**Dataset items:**
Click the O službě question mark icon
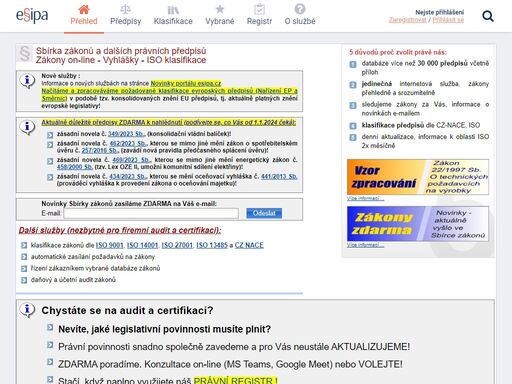The height and width of the screenshot is (384, 512). [x=300, y=9]
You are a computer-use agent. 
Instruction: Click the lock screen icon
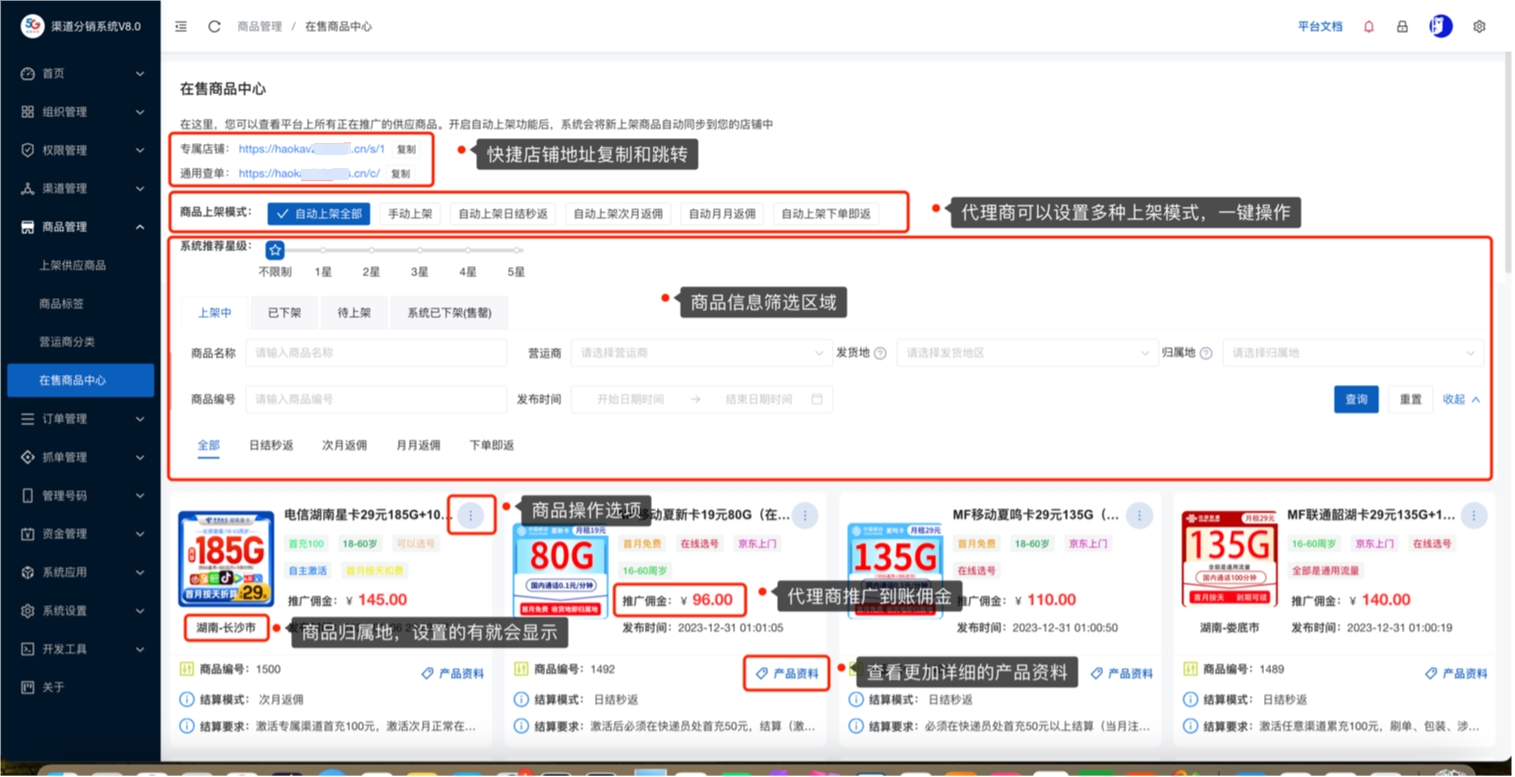point(1402,27)
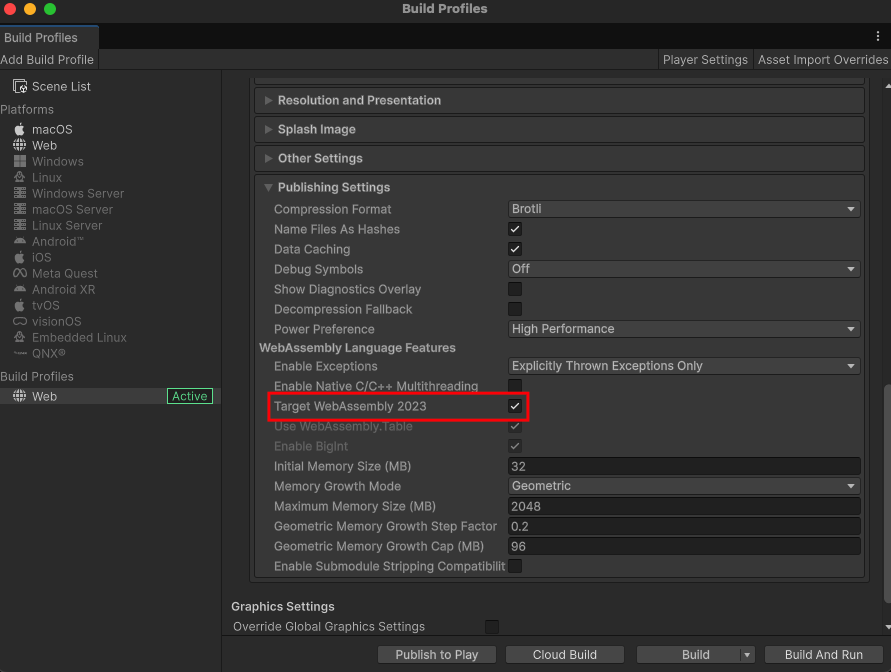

**Task prompt:**
Return every line of the records above that contains the string "Click", treating uppercase and lowercase letters as different.

**Final answer:**
Click the O službě question mark icon
Instruction: Click the lock screen icon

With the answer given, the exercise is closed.